PHOTO: Lynsey Grosfield
Lynsey Grosfield
March 28, 2016

Grocery stores, garden centers and florists are currently overflowing with cheerily sprouting displays of spring bulbs in anticipation of Easter and spring celebrations. Usually, these blossoms are provoked indoors weeks or even months before they would break through the soil outdoors. The usual suspects:

  • daffodils (Narcissus spp.)
  • hyacinths (Hyacinthus spp.)
  • tulips (Tulipa sp.)
  • snake’s heads (Fritillaria meleagris)
  • crocuses (Crocus spp.)
  • snowdrops (Galanthus spp.)
  • spring snowflakes (Leucojum vernum)
  • squill (Scilla spp.)

Most of these bulbs can be appreciated indoors as seasonal decor, and once their blossoms have faded, they can be replanted outdoors to enjoy again next year or stored for the same purpose. Their success in over-wintering the ravages of a non-greenhouse environment can vary, but I’ve amassed a collection of spring-blooming flowers in my garden merely from planting bulbs destined for disposal after being forced to bloom early indoors.
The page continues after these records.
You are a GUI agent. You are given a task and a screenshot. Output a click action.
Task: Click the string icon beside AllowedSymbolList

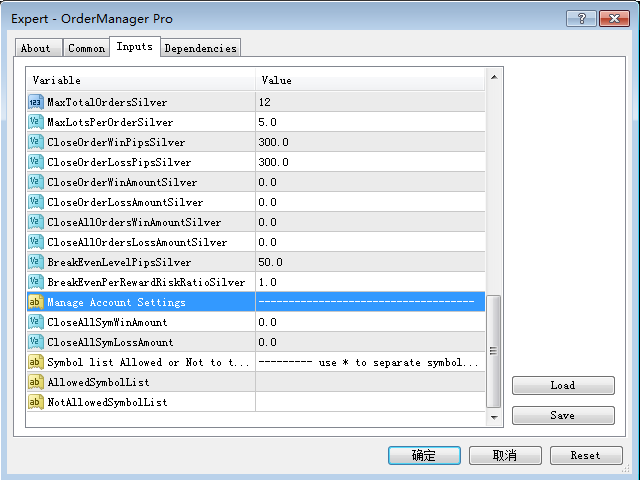tap(35, 382)
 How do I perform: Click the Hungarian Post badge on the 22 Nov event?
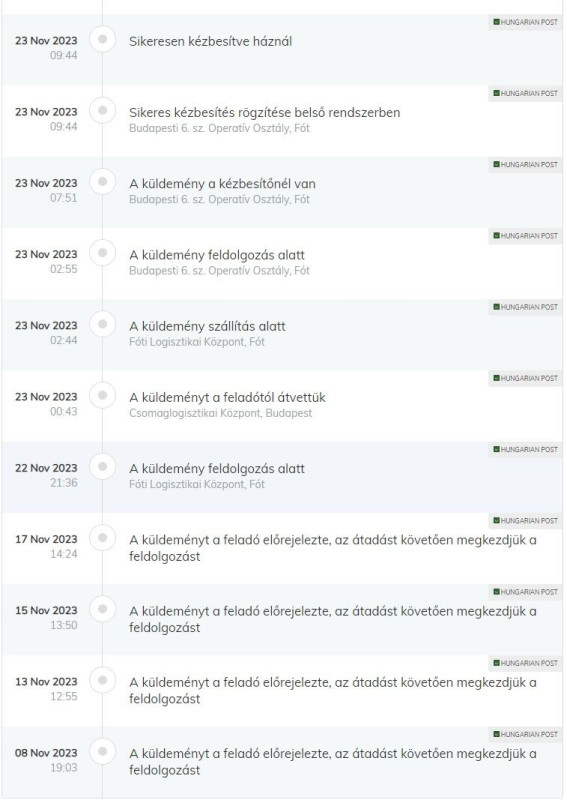[x=525, y=449]
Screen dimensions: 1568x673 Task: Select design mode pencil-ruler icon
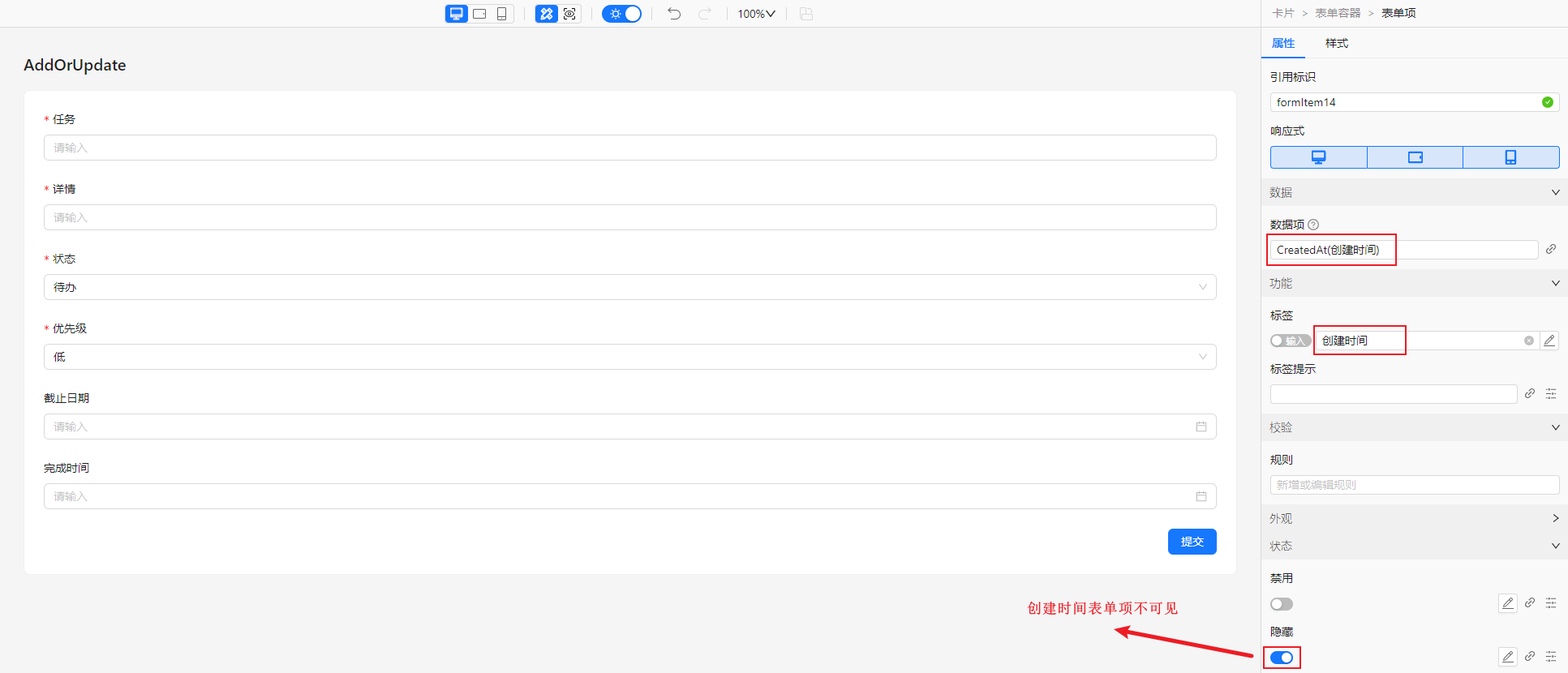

For maximum success in replanting, first, make some decisions in the store. Avoid-wax-coated bulbs, under-watered or neglected specimens, and anything with inorganic components that are hard to remove, like glitter or paint, as these will just become litter or pollutants in your garden later. Also, try to do a bit of research beforehand to see which kinds of flowers are hardy enough to overwinter in your hardiness zone. Even if they can’t be planted outdoors where you live, they can always be over-wintered in a fridge drawer. Many are adapted to woodland or meadow habitats, so they can be planted in a cultivated garden or under a grass plane.

In any case, be on the lookout for wilting displays from friends, neighbors, or even in stores. they’re a fine source of gardening fodder in the long term.